I feel as if I have a tight band around my right instep and ankle, sometimes this is so bad that I cannot put my foot to the ground. A shooting pain from my low back through my right hip to ankle and pins and needles in both legs. When I am sitting down I feel as though the bone in my buttocks is actually touching the chair and this is very painful. The back pain is not too bad at the moment but is always there as a dull ache.
The problem that I have is that I have M.E. but I know these symptoms well and feel that these new ones are related to my back.
I have bladder problems. I had extensive tests as I cannot 'feel' my bladder and often have problems just trying to go. When I asked the urologist what was the cause he said GOK (God only knows) but that there was a possibility that I would have to self catheterise. In fairness to him I did not mention the back pain.
Does anyone have similar symptoms and offer any thoughts?
I had the same symptoms. Here's my advise, for what it is worth. The problems are all coming from your back. You need to get a MRI from your primary care doctor. Then when he sees the results, that I am guessing will show lumbar disc problems, then get to a neurosurgeon.
I had all the same problems. In my case, I had three herniated discs. L3-4 caused the bladder sensation/control problem. This is caused by the nerves from L3-4 being pinched/compressed. Eventually, if not threated, the nerve will die and you will have no control over your bladder.
The back pain/ache was L4-5 disc failure. The nerves from L4-5 are again pinched or compressed. This ache will eventually become constant pain.
The hip/leg/foot pain is L4-5, and L5-S1. The sciatic nerve, the main nerve root going down your leg is being aggrivated. I was treated for thelve years for this pain with epidural injections. Now, I no longer have feeling in my rt foot, and the reflex in the ankle does not respond.

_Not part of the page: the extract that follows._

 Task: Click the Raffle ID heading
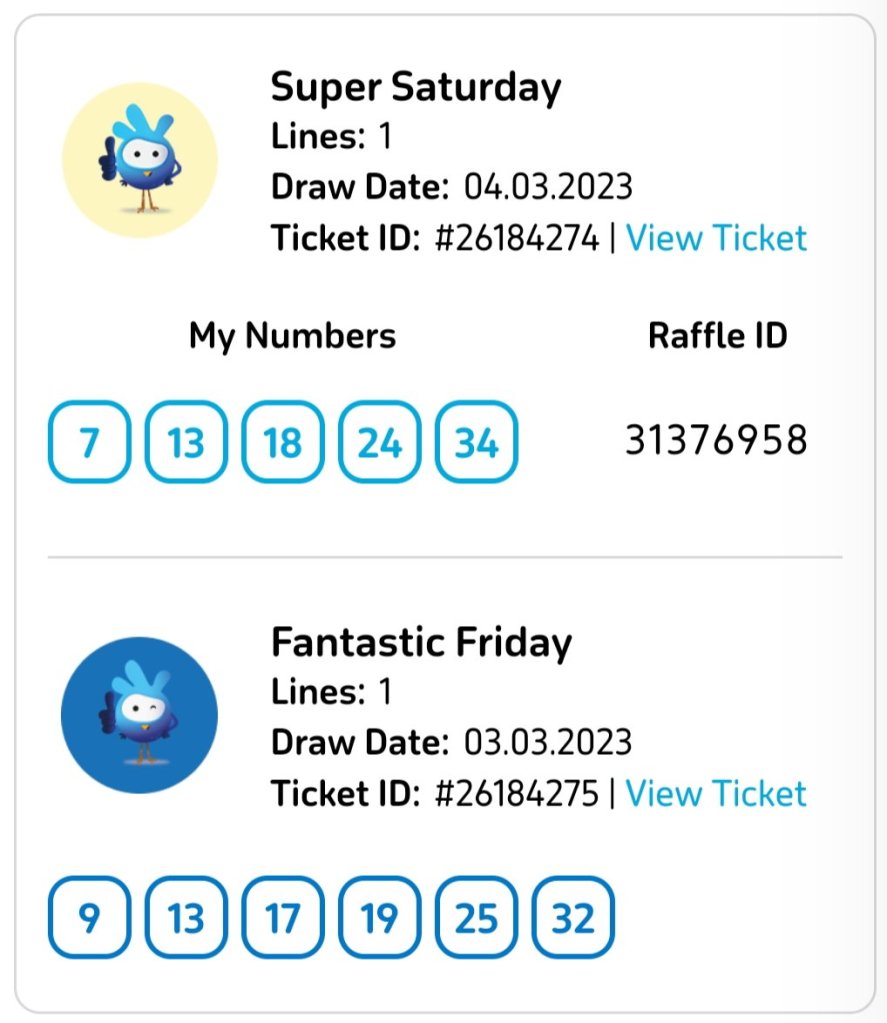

After twelve plus years of pain, I am pain free. I flew to Vienna, Austria and had three Artificial Disc Replacements implanted at L3-4,L4-5, and L5-S1. The results are outstanding. I am twelve week post op, and pain free. I am back in the gym, and have full range of motion. I recommend the Prodisc over a fusion if possible.
Softone, please don't wait. This problem is only going to get worse. Act now, and if possible stay off oxicontin. You just be masking the problem, and become a junky too.
Please let me know how you make out. Best of luck.
Thank you for responding to my post. I have been bawling like a two year old since the early hours as it feels as if my symptoms are getting worse on a daily basis, although this is possibly due to stress.
It is such a relief when someone says that they know what you mean - not that I would wish this on anyone.
I know that I do not have any reflexes in my feet. This was pointed out to me by the doctor who carried out my DLA medical seven years ago and also a young trainee G.P who visited me in my home. My own doctor dismissed this.
Unfortunately when you have a chronic illness like M.E. all symptoms are put down to this but I know in my gut that these problems are related to my spine.
I have never heard of oxicontin, at present I am taking dyhdrocodeine but they are hardly touching the pain.
I have now decided that if my doctor takes no notice of me then I will present at A&E as an emergency.
I am pleased that you are improving and wish you well for the future.